Giorgio Albertazzi e Alberto Lupo stasera su Rai Storia: il ricordo di due giganti della TV

Due attori che hanno fatto la storia dello sceneggiato italiano tornano protagonisti su Rai Storia. Un appuntamento da non perdere per chi ama la televisione di qualità.

Giovedì 28 maggio, alle 17.40, Rai Storia trasmette un episodio speciale di Storie della TV. Il programma ricorda Giorgio Albertazzi e Alberto Lupo, a dieci anni dalla scomparsa del primo.

Un’occasione rara per riscoprire due interpreti che hanno segnato la storia della televisione italiana.


Chi erano Giorgio Albertazzi e Alberto Lupo

Giorgio Albertazzi è stato molto più di un attore. Ha saputo attraversare teatro, cinema e televisione con naturalezza e talento. Nella memoria collettiva, resta soprattutto l’icona indiscussa dello sceneggiato televisivo.

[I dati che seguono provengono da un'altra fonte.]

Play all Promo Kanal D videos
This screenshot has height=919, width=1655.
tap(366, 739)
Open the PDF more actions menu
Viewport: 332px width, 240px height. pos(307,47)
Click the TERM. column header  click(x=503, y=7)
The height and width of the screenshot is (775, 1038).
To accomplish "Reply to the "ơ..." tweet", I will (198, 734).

Alberto Lupo, invece, è uno dei volti più amati dal pubblico televisivo degli anni Sessanta e Settanta. Grazie ai suoi ruoli nei teleromanzi, è diventato un vero divo del piccolo schermo.

Insieme, i due rappresentano un’epoca irripetibile della TV italiana.

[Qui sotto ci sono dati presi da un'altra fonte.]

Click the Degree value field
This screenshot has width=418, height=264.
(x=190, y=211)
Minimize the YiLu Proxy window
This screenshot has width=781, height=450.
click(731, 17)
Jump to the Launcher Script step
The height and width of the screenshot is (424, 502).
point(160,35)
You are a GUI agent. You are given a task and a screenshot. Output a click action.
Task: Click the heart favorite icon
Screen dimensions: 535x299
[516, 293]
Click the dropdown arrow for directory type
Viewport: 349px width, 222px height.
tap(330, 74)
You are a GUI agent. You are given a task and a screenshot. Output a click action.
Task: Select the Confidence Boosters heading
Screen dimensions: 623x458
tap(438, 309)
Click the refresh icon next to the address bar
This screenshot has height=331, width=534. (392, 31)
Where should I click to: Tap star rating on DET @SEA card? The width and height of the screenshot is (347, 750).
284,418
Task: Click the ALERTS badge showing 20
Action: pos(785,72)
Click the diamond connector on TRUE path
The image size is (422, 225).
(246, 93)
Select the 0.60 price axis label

Chi racconta la loro storia

A guidare il racconto ci sono voci autorevoli e affettuose. Lo storico della televisione Aldo Grasso analizza le loro carriere con rigore e passione.

Accanto a lui, tre protagonisti del mondo dello spettacolo: Giuliana Lojodice, Valeria Fabrizi e Massimo Ghini. Ognuno porta un punto di vista personale e diretto.

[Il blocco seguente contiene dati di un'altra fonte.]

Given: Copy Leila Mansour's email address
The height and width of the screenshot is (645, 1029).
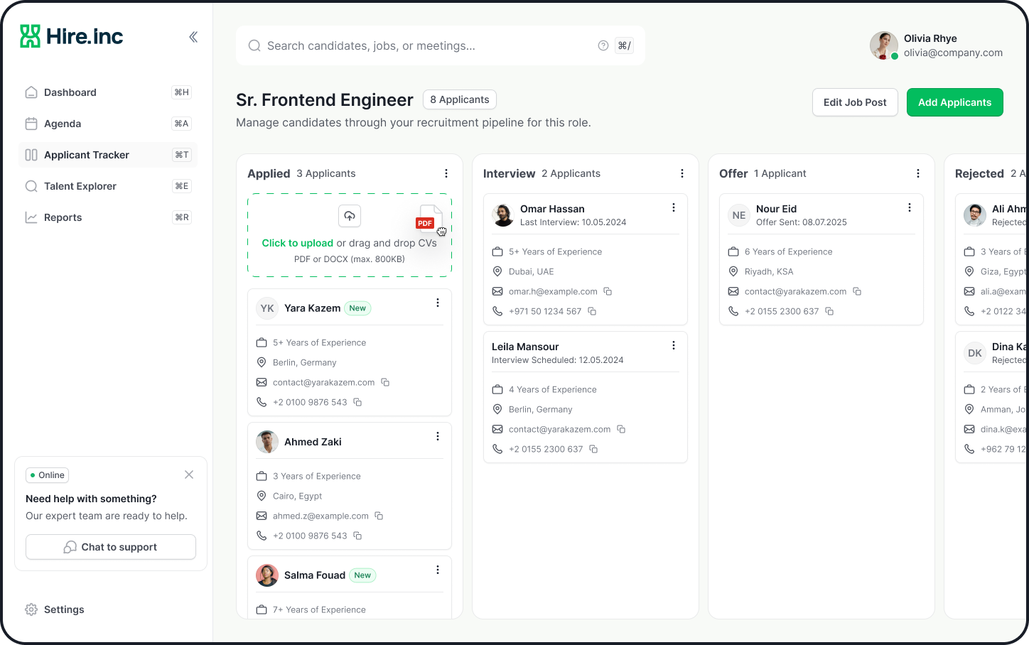Looking at the screenshot, I should pos(621,429).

Il risultato è un ritratto corale, capace di riaccendere l’interesse per un patrimonio televisivo tutto italiano. Se ti interessano altri programmi culturali su Rai Storia, trovi aggiornamenti continui su puntozip.net.


Cos’era lo sceneggiato televisivo

Lo sceneggiato, o teleromanzo, nasce agli albori della televisione italiana. Da subito diventa una forma di racconto popolare e amata dal pubblico.

Non si trattava, però, di semplice teatro filmato. Era qualcosa di più ambizioso e coraggioso.

Registi e attori si avventuravano in ricostruzioni storiche elaborate. Le riprese erano lunghissime. Le modalità narrative erano spesso originali e sperimentali.

Quasi sempre i soggetti erano tratti dai capolavori della letteratura mondiale. Questo dava allo sceneggiato un respiro culturale difficile da trovare altrove.


Una fabbrica di divi

Lo sceneggiato aveva anche un altro merito fondamentale: creava i divi. Gli attori che vi partecipavano diventavano amatissimi dal pubblico italiano.

Era un meccanismo potente. Un ruolo ben interpretato poteva trasformare un attore in un volto familiare per milioni di famiglie.

Albertazzi e Lupo ne sono l’esempio perfetto. Quindi, questo episodio di Storie della TV non è solo un omaggio nostalgico. È, invece, un documento prezioso per capire come la televisione italiana abbia costruito la propria identità culturale.


L’appuntamento con Storie della TV è giovedì 28 maggio alle 17.40 su Rai Storia.